*** RECORDS FOR THIS TASK Section Begins ***

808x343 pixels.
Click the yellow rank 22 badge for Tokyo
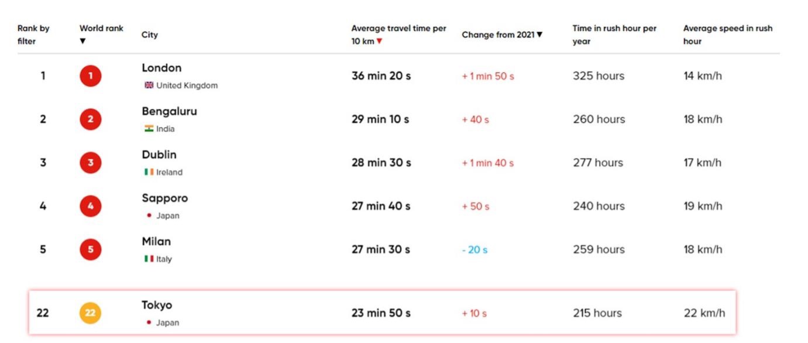click(x=91, y=313)
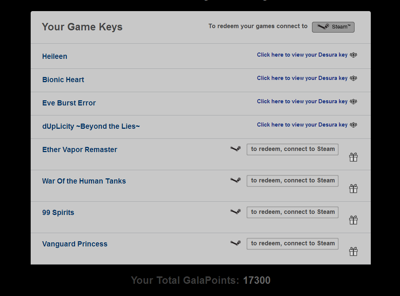Click redeem via Steam for War Of the Human Tanks

(292, 181)
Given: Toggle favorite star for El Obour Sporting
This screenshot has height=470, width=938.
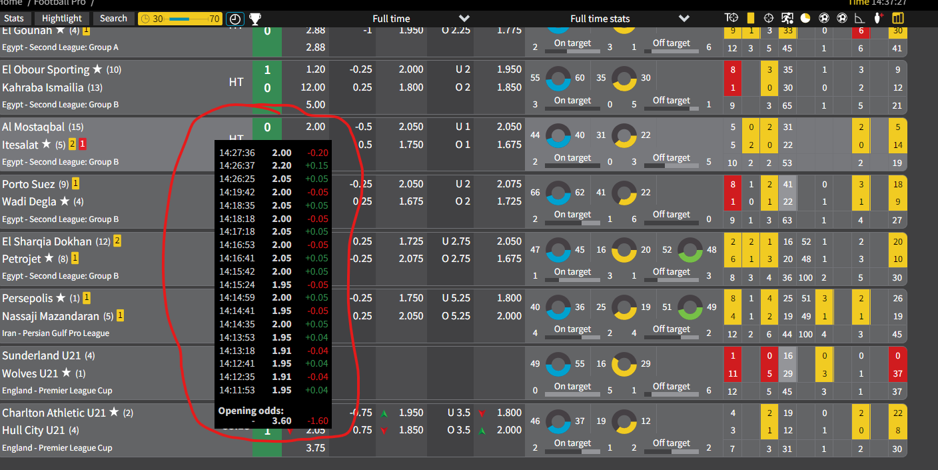Looking at the screenshot, I should click(97, 69).
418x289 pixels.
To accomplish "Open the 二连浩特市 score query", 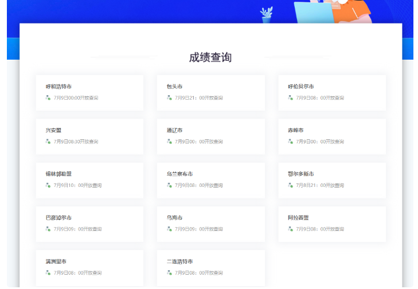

*** RECORDS FOR THIS TASK Section Ends ***

The answer is every line of the data, exactly as written, with the pictures dropped.

808x343 pixels.
Click the yellow rank 22 badge for Tokyo
click(x=91, y=313)
Click redeem via Steam for War Of the Human Tanks

(292, 181)
Given: Toggle favorite star for El Obour Sporting
This screenshot has height=470, width=938.
Looking at the screenshot, I should click(97, 69).
418x289 pixels.
To accomplish "Open the 二连浩特市 score query", 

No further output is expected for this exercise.